** Stated task **
Recast the material below as a Markdown table with two columns, Row and Line. Give each non-blank line its own numbered row.
╭─ Input material
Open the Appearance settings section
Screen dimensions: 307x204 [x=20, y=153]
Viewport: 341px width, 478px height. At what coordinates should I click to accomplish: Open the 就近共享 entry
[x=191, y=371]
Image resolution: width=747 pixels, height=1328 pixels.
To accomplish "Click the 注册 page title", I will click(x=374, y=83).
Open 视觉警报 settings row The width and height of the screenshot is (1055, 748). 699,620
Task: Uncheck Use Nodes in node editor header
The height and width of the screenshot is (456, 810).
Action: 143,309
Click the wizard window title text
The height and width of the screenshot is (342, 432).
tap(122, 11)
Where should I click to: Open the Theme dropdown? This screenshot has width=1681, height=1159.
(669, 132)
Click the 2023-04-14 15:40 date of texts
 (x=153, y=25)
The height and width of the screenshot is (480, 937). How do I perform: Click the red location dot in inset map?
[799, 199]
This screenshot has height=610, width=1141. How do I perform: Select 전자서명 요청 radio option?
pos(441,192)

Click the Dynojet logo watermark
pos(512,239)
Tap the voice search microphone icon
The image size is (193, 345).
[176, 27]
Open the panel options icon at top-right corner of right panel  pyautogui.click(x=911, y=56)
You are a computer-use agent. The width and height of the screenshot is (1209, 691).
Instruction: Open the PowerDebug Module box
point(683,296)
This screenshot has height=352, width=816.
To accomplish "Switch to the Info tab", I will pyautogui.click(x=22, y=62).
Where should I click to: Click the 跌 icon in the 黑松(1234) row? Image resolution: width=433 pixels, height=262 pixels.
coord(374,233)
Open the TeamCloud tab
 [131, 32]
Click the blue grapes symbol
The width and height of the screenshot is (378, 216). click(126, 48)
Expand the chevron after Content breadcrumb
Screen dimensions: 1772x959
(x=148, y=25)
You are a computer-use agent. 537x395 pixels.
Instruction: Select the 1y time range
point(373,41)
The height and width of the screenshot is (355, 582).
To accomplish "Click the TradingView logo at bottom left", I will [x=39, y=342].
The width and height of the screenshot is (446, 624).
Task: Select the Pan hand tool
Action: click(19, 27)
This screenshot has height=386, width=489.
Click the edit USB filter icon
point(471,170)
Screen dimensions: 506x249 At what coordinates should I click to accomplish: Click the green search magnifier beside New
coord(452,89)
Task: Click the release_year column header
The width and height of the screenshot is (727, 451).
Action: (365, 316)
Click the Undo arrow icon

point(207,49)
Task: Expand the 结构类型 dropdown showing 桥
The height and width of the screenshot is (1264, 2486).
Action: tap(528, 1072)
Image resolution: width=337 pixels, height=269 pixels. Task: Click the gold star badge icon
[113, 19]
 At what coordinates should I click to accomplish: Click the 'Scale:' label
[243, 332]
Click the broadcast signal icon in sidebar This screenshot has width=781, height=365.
╰─
** Result of the task **
| Row | Line |
|---|---|
| 1 | Open the Appearance settings section |
| 2 | Screen dimensions: 307x204 [x=20, y=153] |
| 3 | Viewport: 341px width, 478px height. At what coordinates should I click to accomplish: Open the 就近共享 entry |
| 4 | [x=191, y=371] |
| 5 | Image resolution: width=747 pixels, height=1328 pixels. |
| 6 | To accomplish "Click the 注册 page title", I will click(x=374, y=83). |
| 7 | Open 视觉警报 settings row The width and height of the screenshot is (1055, 748). 699,620 |
| 8 | Task: Uncheck Use Nodes in node editor header |
| 9 | The height and width of the screenshot is (456, 810). |
| 10 | Action: 143,309 |
| 11 | Click the wizard window title text |
| 12 | The height and width of the screenshot is (342, 432). |
| 13 | tap(122, 11) |
| 14 | Where should I click to: Open the Theme dropdown? This screenshot has width=1681, height=1159. |
| 15 | (669, 132) |
| 16 | Click the 2023-04-14 15:40 date of texts |
| 17 |  (x=153, y=25) |
| 18 | The height and width of the screenshot is (480, 937). How do I perform: Click the red location dot in inset map? |
| 19 | [799, 199] |
| 20 | This screenshot has height=610, width=1141. How do I perform: Select 전자서명 요청 radio option? |
| 21 | pos(441,192) |
| 22 | Click the Dynojet logo watermark |
| 23 | pos(512,239) |
| 24 | Tap the voice search microphone icon |
| 25 | The image size is (193, 345). |
| 26 | [176, 27] |
| 27 | Open the panel options icon at top-right corner of right panel  pyautogui.click(x=911, y=56) |
| 28 | You are a computer-use agent. The width and height of the screenshot is (1209, 691). |
| 29 | Instruction: Open the PowerDebug Module box |
| 30 | point(683,296) |
| 31 | This screenshot has height=352, width=816. |
| 32 | To accomplish "Switch to the Info tab", I will pyautogui.click(x=22, y=62). |
| 33 | Where should I click to: Click the 跌 icon in the 黑松(1234) row? Image resolution: width=433 pixels, height=262 pixels. |
| 34 | coord(374,233) |
| 35 | Open the TeamCloud tab |
| 36 |  [131, 32] |
| 37 | Click the blue grapes symbol |
| 38 | The width and height of the screenshot is (378, 216). click(126, 48) |
| 39 | Expand the chevron after Content breadcrumb |
| 40 | Screen dimensions: 1772x959 |
| 41 | (x=148, y=25) |
| 42 | You are a computer-use agent. 537x395 pixels. |
| 43 | Instruction: Select the 1y time range |
| 44 | point(373,41) |
| 45 | The height and width of the screenshot is (355, 582). |
| 46 | To accomplish "Click the TradingView logo at bottom left", I will [x=39, y=342]. |
| 47 | The width and height of the screenshot is (446, 624). |
| 48 | Task: Select the Pan hand tool |
| 49 | Action: click(19, 27) |
| 50 | This screenshot has height=386, width=489. |
| 51 | Click the edit USB filter icon |
| 52 | point(471,170) |
| 53 | Screen dimensions: 506x249 At what coordinates should I click to accomplish: Click the green search magnifier beside New |
| 54 | coord(452,89) |
| 55 | Task: Click the release_year column header |
| 56 | The width and height of the screenshot is (727, 451). |
| 57 | Action: (365, 316) |
| 58 | Click the Undo arrow icon |
| 59 | point(207,49) |
| 60 | Task: Expand the 结构类型 dropdown showing 桥 |
| 61 | The height and width of the screenshot is (1264, 2486). |
| 62 | Action: tap(528, 1072) |
| 63 | Image resolution: width=337 pixels, height=269 pixels. Task: Click the gold star badge icon |
| 64 | [113, 19] |
| 65 |  At what coordinates should I click to accomplish: Click the 'Scale:' label |
| 66 | [243, 332] |
| 67 | Click the broadcast signal icon in sidebar This screenshot has width=781, height=365. |